Startup and entrepreneurship

What’s entrepreneurship? A commonly used definition at Berkeley is “the pursuit of opportunity beyond the resources you currently control”. That means that entrepreneurship is not limited to startups, but can also happen inside an enterprise (Intrapreneurship). For the purpose of this blog, I would like to focus on entrepreneurship involved in starting a venture that has the willingness and potential to reach a certain scale. The vast majority of startup are Mom & Pa types of startups that turn into a life long business (about 60% of firms in 2005 had less than 10 employees in the US. Source: US census). Some of them are good business, even excellent businesses: An ice-cream stand, a gift store, a service company are all interesting ventures and deserve that their founders do their homework before starting but they are not the ones I’m going to focus on.

My background being strongly skewed toward IT, and the web, I think I will be able to talk more about IT ventures and especially if they are Web-based.

I will also try to focus on Startups that could be suitable and/or seeking Angel or VC funding as those are the types of venture I’ve been mostly working on in the last 2 years. Basics are the same for all those ventures, but the way to reach the end result is very different.


4 thoughts on “Startup and entrepreneurship

  1. Hey Tim, Thanks for the comment and the link. The idea of this blog will be to develop in great details and with many example this type of approach for startups… Let’s hope it benefits some. I’ve just spend the day yesterday listening to pitches from startup and realize how far some of them are from seeing that their business is doomed to fail.. Anyway.. A lot to come!

  2. Hello Antony,

    It’s quite sure that entrepreneurship is interresting and that you need to be sure of yourself if you want to do it.

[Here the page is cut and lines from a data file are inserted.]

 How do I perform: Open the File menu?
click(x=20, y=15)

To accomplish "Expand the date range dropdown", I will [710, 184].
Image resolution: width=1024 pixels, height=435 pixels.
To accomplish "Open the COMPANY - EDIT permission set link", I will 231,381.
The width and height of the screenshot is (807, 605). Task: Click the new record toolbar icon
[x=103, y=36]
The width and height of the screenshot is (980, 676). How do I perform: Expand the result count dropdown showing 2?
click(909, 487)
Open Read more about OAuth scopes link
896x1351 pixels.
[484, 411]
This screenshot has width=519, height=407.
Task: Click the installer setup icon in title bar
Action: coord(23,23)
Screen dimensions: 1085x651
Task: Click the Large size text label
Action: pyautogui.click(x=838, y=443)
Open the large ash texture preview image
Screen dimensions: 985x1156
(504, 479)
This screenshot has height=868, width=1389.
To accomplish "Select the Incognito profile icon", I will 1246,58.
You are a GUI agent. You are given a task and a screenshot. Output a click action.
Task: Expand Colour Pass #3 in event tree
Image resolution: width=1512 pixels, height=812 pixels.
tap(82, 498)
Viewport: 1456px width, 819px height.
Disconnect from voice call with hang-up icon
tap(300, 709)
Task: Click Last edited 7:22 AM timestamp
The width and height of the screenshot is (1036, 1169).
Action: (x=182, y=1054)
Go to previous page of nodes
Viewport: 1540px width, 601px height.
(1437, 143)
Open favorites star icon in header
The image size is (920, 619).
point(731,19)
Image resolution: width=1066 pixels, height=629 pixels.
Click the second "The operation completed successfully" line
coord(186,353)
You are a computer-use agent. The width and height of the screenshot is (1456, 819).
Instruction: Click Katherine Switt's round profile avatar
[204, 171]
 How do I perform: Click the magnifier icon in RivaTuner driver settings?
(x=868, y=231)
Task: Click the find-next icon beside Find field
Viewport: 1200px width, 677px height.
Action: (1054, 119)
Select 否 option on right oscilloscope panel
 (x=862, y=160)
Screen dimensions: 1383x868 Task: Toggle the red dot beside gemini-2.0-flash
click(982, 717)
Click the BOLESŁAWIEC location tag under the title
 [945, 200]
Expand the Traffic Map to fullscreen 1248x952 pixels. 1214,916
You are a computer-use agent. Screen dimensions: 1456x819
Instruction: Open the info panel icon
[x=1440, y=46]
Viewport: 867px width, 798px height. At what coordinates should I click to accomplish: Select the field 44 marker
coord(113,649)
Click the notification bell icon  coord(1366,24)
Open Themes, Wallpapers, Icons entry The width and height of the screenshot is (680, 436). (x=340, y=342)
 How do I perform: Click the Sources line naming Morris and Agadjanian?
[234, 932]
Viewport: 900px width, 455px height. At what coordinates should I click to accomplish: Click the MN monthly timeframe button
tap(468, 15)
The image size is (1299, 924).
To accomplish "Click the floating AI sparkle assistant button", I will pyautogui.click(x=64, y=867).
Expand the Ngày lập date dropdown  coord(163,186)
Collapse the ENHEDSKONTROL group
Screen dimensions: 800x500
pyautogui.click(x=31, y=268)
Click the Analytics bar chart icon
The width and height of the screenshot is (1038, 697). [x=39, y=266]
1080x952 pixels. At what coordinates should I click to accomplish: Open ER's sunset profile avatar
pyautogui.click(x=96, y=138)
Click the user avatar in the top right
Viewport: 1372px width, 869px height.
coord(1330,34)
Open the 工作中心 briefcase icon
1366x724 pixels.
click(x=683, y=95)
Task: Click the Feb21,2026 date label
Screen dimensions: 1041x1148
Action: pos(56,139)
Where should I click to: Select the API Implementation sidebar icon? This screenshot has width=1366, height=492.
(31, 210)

However, any idea deserves to be tried just to see if it work.
    For example, we are applying a new idea to get means to make creative ideas.

    See you

    • Thank you for your comment. you are definitely right, any idea deserves some thoughts and even try outs, but what is important is the “Fail fast” principal: Coming to realize if an idea is viable as quickly as possible so you don’t waste time and money on something that ultimately won’t work. It’s very hard for an entrepreneur to let go of an idea (I have done it several times and still see some of them as good ideas – but they were not commercially viable using the structure and business model I had at hand), but I would say it’s the first time the hardest 😉

      By the way, I was part of a group that was brainstorming ideas and tried to come up with interesting stuff. It was a very fun exercise, and a good financial/market analysis framework was very helpful to eliminate the bad ones. for the good ones, we were putting a bit of time to research the potential and took decision after that.